Il più contiene il meno. Il meno è contenuto e superato dal più. Gesù è “il più forte” perché parla al cuore, perché dona totalmente sé stesso, perché vuole che ognuno sia più forte partendo dalla propria condizione. Anche il profeta Isaia ha esortato ad alzare il capo, a guardare in alto e lontano perché, ha promesso, non rimarremo schiavi di noi stessi. Schiacciati dai nostri errori, legati alle nostre debolezze, inchiodati alle nostre cadute. La debolezza, la fragilità, la sconfitta fanno parte del raggiungimento del fine.
Quando due squadre si affrontano in una gara sportiva una perde e una vince ma fino a che non termina la partita, fino a che non c’è il fischio terminale dell’arbitro ognuna delle due, anche se momentaneamente perdente potrà risultare vincitrice. Dio ci vuole tutti vincenti. Ma c’è solo un modo per poterlo essere tutti e sempre. È l’amore l’unica realtà che quando vince rende sereni, felici e vincenti tutti. Quando vince l’amore nessuno perde.
Tutti coloro che, perché cristiani, si riconoscono in questa logica sono chiamati a gridare, a diventare profeti, annunciatori, testimoni. Ogni battezzato deve essere lievito, fermento. La libertà sperimentata deve essere annunciata, donata.

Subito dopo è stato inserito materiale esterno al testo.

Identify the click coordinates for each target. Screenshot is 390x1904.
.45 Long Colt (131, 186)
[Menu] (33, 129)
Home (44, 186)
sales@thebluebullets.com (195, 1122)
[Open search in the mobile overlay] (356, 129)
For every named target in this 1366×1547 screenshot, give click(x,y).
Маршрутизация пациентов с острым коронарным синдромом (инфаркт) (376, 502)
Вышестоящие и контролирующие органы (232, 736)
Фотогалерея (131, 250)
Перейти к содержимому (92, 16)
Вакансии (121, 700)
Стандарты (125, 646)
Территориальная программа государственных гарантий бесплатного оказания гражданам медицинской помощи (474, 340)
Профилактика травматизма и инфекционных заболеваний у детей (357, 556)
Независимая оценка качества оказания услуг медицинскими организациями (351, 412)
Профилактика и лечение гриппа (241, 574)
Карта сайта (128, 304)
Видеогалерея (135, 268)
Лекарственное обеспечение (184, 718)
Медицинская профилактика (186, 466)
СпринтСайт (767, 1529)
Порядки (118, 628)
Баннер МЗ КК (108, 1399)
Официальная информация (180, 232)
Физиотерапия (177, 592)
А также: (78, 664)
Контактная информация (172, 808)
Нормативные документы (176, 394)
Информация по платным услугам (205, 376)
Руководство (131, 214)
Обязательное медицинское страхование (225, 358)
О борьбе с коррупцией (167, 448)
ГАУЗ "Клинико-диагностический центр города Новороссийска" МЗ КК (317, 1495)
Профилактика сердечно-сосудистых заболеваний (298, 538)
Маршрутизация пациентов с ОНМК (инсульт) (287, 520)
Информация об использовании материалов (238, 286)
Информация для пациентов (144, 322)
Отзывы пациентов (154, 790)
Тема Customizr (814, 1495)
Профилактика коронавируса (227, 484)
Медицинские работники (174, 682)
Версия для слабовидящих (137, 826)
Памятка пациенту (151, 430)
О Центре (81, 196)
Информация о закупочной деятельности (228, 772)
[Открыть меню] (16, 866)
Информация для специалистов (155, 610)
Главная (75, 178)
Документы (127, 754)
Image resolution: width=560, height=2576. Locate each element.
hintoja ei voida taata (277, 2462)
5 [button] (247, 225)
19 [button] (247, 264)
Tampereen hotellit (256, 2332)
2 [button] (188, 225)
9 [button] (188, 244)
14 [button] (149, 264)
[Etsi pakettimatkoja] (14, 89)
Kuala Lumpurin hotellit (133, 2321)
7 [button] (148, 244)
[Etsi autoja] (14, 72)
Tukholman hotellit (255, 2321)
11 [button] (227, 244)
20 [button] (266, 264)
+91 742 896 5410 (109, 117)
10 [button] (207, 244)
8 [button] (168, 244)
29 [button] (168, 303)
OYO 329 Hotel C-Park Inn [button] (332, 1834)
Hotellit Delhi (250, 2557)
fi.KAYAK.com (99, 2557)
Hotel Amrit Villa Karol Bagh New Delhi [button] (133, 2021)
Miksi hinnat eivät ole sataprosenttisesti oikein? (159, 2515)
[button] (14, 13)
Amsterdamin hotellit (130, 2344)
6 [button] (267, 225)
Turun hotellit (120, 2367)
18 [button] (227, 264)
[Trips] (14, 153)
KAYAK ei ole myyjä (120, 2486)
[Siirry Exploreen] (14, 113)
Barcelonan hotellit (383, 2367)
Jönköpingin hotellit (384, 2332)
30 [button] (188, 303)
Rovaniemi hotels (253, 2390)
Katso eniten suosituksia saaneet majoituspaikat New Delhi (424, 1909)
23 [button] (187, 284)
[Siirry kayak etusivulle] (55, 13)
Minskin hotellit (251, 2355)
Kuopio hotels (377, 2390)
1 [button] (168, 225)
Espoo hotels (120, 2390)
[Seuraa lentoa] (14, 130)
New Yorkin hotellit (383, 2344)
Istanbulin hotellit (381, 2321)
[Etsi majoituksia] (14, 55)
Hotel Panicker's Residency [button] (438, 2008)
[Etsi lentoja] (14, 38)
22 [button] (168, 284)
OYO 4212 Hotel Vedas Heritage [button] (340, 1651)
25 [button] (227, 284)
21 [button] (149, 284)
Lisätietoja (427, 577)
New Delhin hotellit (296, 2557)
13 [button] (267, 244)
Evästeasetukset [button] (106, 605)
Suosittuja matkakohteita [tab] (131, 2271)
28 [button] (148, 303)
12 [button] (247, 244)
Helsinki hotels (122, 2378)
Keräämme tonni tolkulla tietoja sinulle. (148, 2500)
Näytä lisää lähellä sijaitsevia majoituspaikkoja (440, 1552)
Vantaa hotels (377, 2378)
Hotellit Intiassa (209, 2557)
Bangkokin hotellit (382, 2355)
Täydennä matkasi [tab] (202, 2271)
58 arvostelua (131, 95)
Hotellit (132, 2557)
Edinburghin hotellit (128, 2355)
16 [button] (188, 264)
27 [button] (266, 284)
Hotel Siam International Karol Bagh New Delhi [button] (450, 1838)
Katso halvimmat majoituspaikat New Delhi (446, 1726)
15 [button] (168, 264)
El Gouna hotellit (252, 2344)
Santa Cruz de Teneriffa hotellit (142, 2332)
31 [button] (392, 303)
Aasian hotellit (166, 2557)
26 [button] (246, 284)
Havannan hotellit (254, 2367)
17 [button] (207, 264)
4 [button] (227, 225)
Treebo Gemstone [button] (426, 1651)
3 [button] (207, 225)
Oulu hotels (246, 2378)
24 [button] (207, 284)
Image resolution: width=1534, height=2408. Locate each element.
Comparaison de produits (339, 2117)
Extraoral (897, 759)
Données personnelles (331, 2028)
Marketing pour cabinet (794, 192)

Gesù annunciato da Giovanni è il guaritore del grande disamore che regna nel mondo. Della delusione che appesantisce ogni animo, della tristezza che annebbia e sterilisce i cuori. Sperimentato tutto questo chi se ne è nutrito deve nutrire. Chi ha ricevuto ed accolto indicazioni per raggiungerlo deve indicare. Consapevoli come lo fu il Battista che dopo di noi viene uno che è il più grande di tutti. Perciò lo attendiamo.